プロット製作2 長編小説のプロット
原稿三十枚の短編でも、三百枚の長編でも、やることに大した代わりはないと認識しています。
起→承→転→結のサイクルをひたすら回すだけです。
イベントが起こる。イベントがピンチを引き起こす。勇気でもって、あるいは知恵でもってピンチを乗り越える。大団円。
古今東西、世の大半の物語はこれが基本でしょうに。
短編はサイクルが一つ、長編の場合は、小さなサイクルが連なり、大きなサイクルがそれを内包しているイメージでしょうか。
起「サラリーマンがコーヒー屋へ行く」
承「コーヒー屋は怪しいと感じる」
転「でも、コーヒーはめちゃめちゃ美味しかった」
結「おかげでサラリーマンは生まれ変わる」
……プロットなんて、この四行で十分かもしれません。
また、私は長編を書こうと思って書いたことはありません。
書いているうちに、延々と物語が広がった結果、当初は原稿三十枚の予定が、百枚を軽く越えてしまう、というミスを繰り返しているだけです。

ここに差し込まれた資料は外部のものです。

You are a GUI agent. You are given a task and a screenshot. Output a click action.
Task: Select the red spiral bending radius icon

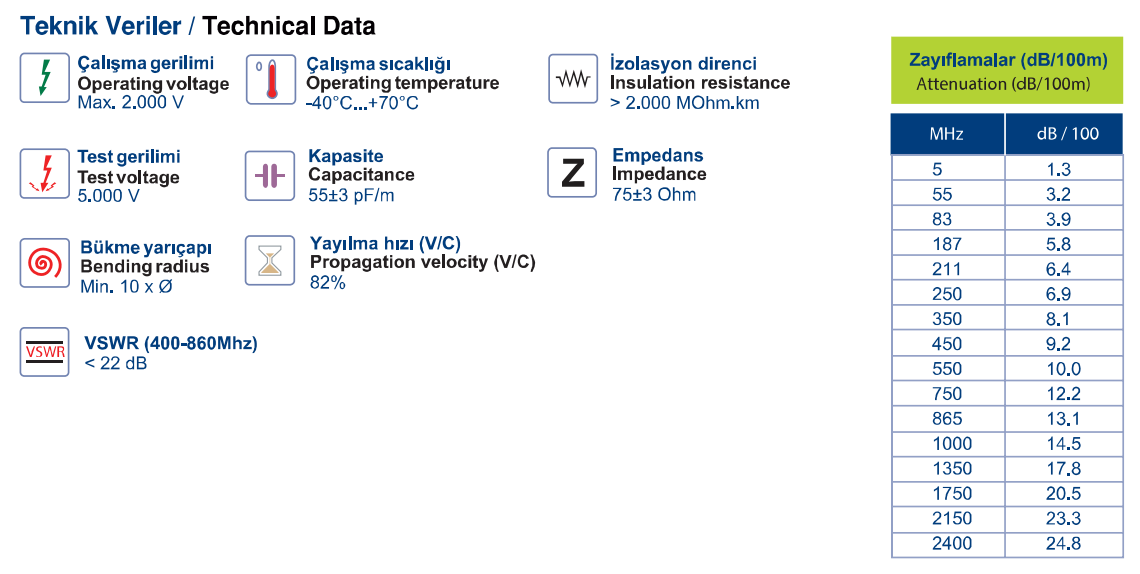pos(44,263)
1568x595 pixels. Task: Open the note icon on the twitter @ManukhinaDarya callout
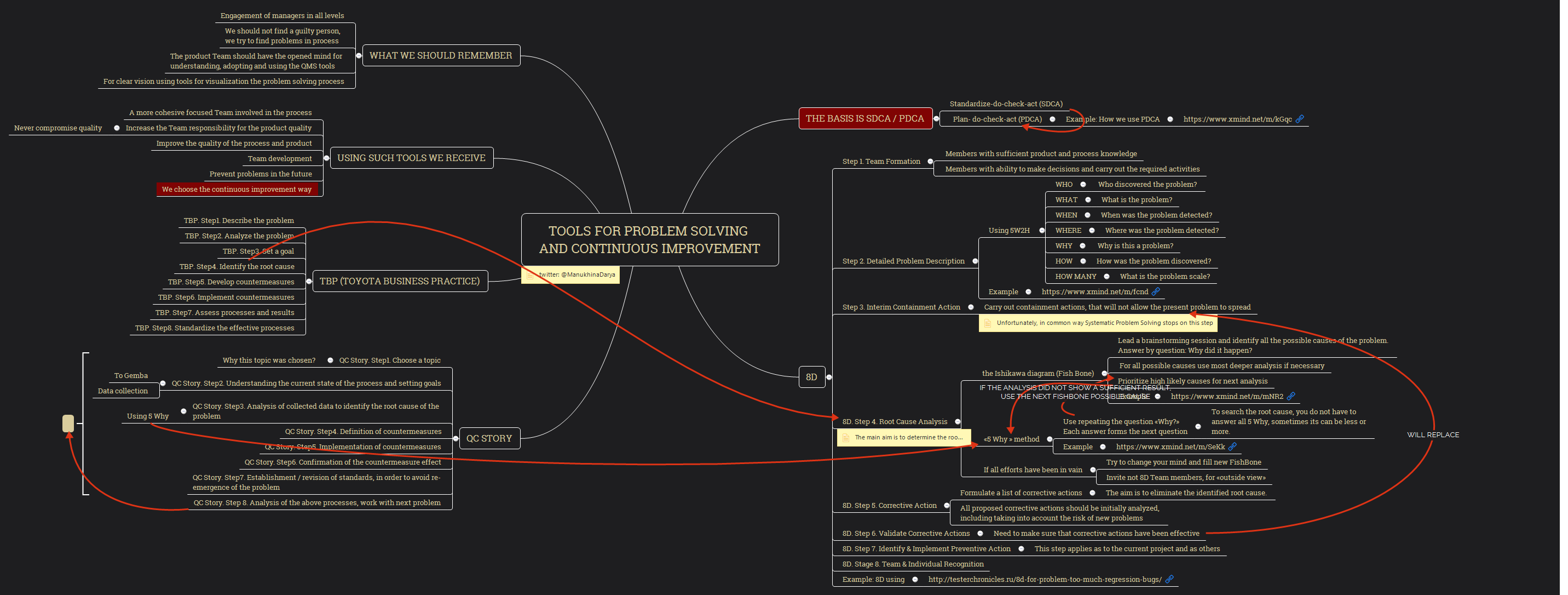[x=529, y=274]
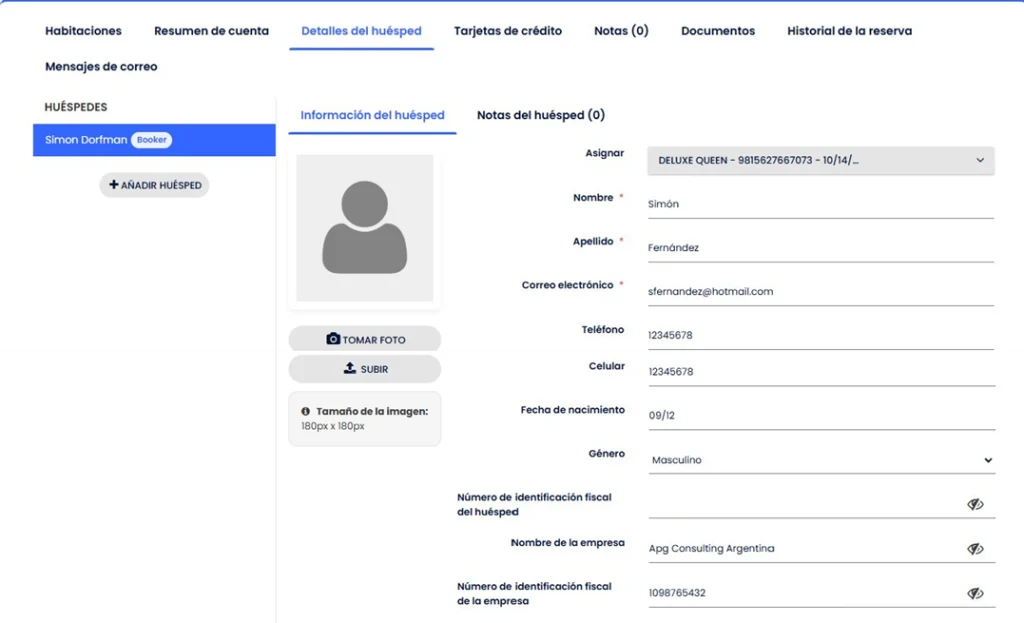
Task: Click inside the Apellido field
Action: (820, 247)
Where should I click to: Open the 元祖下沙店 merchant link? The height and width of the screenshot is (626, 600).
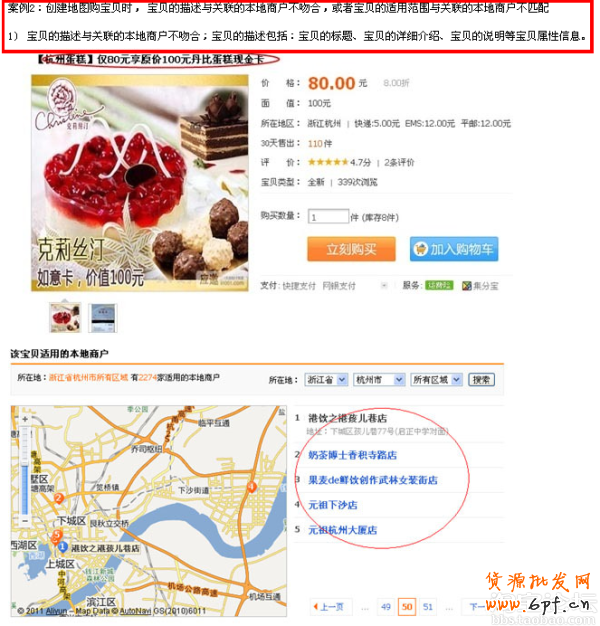tap(333, 505)
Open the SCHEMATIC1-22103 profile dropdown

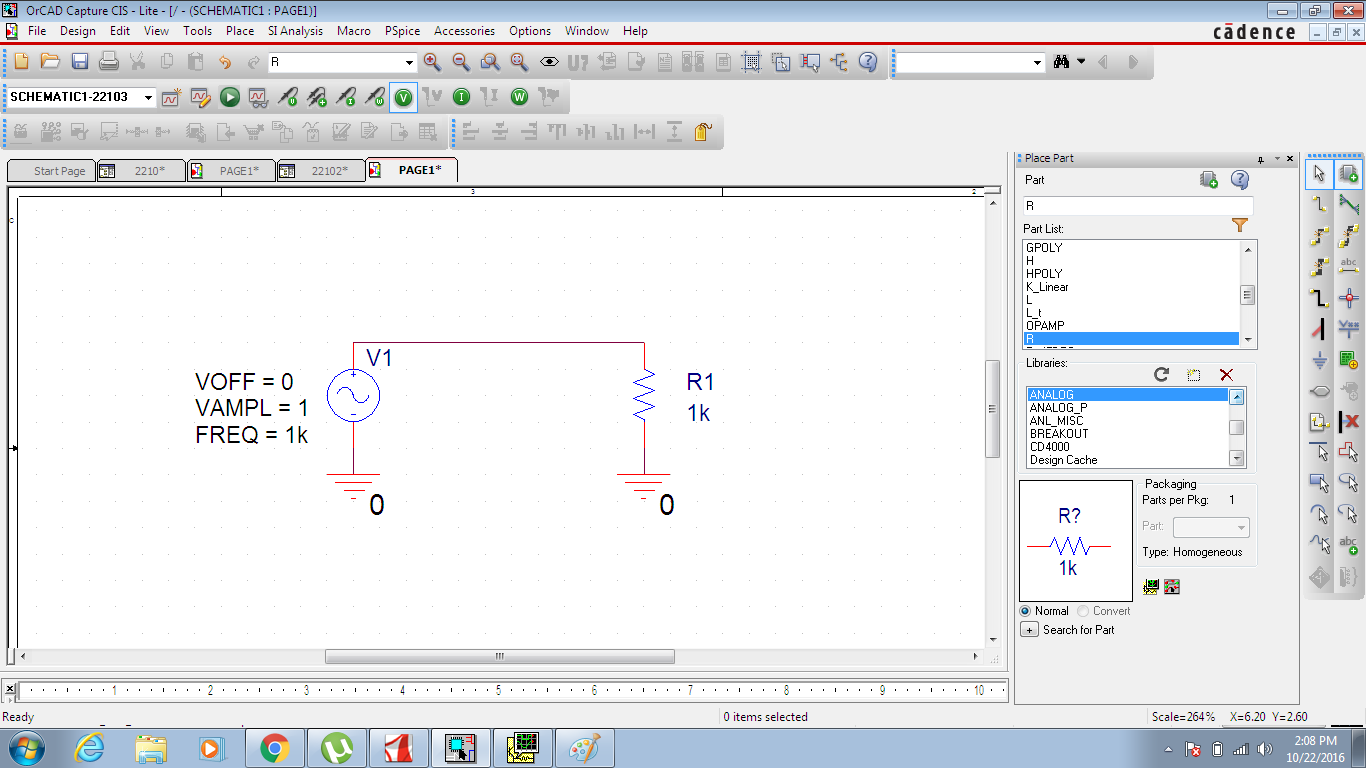tap(149, 97)
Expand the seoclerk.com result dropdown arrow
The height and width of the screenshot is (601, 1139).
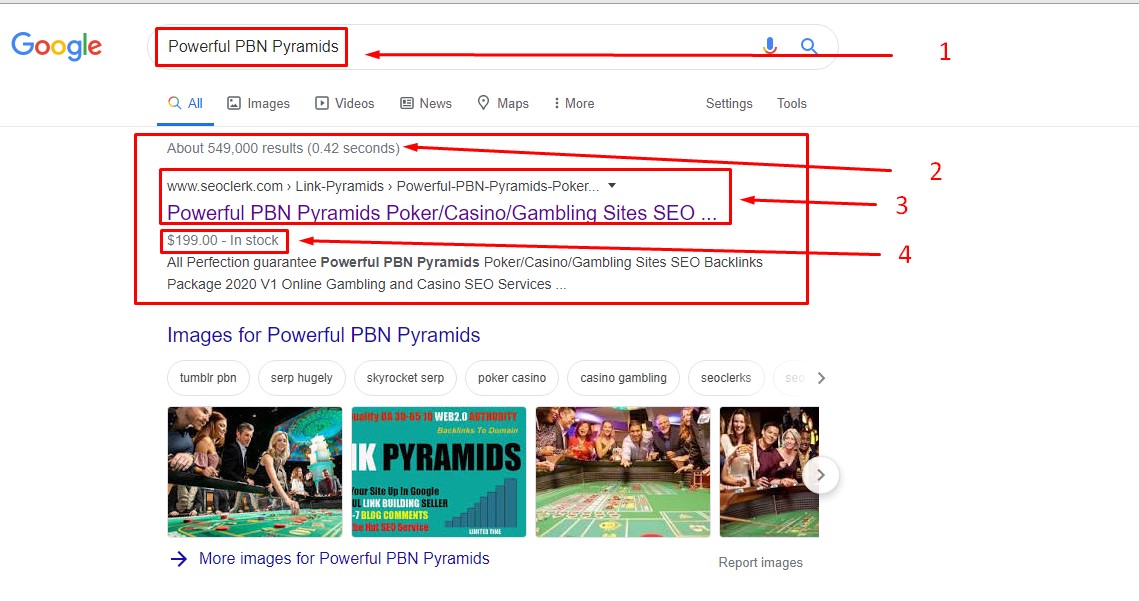pyautogui.click(x=612, y=186)
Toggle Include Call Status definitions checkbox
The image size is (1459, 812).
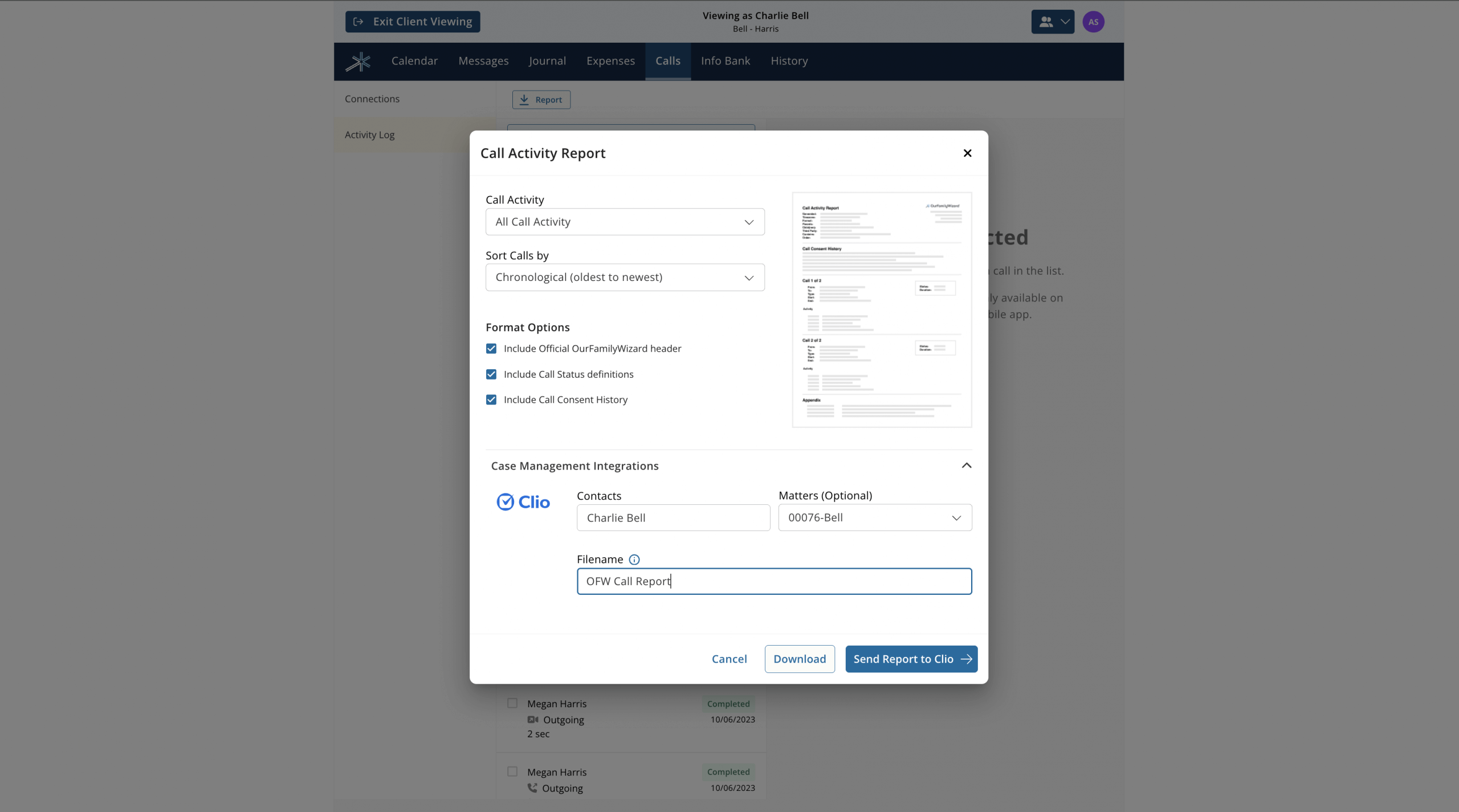click(x=491, y=374)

一人の敵を倒す。一つの問題を倒す。そういうシンプルのプロットにしておけば、短編が長編になってしまうというミスを防ぐことに役に立つかもしれません。
それでも、一つの問題相手に、延々と苦戦したり、問題解決のために修行していて、枚数がすごいことになる可能性は十分にあります。
執筆中には、流れに身を任せるのが私のモットーです。
広がりつつある話を無理矢理押し込めても、いい結果にはならないでしょう。
逆に、ちゃちなプロットを原稿数百枚に希釈しても、退屈なだけです。
書いていて楽しければ、たいていの場合、読んでいても楽しいものでしょうし、完全に執筆中の『感覚』に頼ってしまっていいのではないのでしょうか。
例外があるとすれば、何らかの理由で枚数制限がある場合ですね。
自然に身を任せて書いて、後で泣きながら大鉈振るって軽量化するか……。
あるいは、意図的にプロットの段階で話を小さくまとめるか。
後者の方がコストパフォーマンスがよさそうです。
でも、私なら執筆の勢いを重視します。トップ・ダウン方式(前者)でばりばり書いて、ばっさばっさ切り捨てる方が性に合っています。
それでもって後日、軽量版と完全版の両者をネットに公開します。
あと、私は起承転結ごとに文章量を計測して決める、なんてことも一切やっていません。
完全に気が向くまま、筆を進めています。
じっくり座って書くということをあまりできずに、電車内や職場でちゃっちゃと走り書くという執筆スタイル上、あまり細かい真似はできないのです。
読み返してみて、違和感を感じれば、直すだけです。
以前、某サイトで私の小説がバカ受けしたので、ちょっと文章量やら文章構成だの分析をしたことがありませんでしたが……見事に、何も判明しませんでした。
何か判明したところで、そのパターンを模倣している時点で、創作が不純になりますわな。
パクリは成長に繋がりません。
それが他人の作品であれ、自分の作品であれ。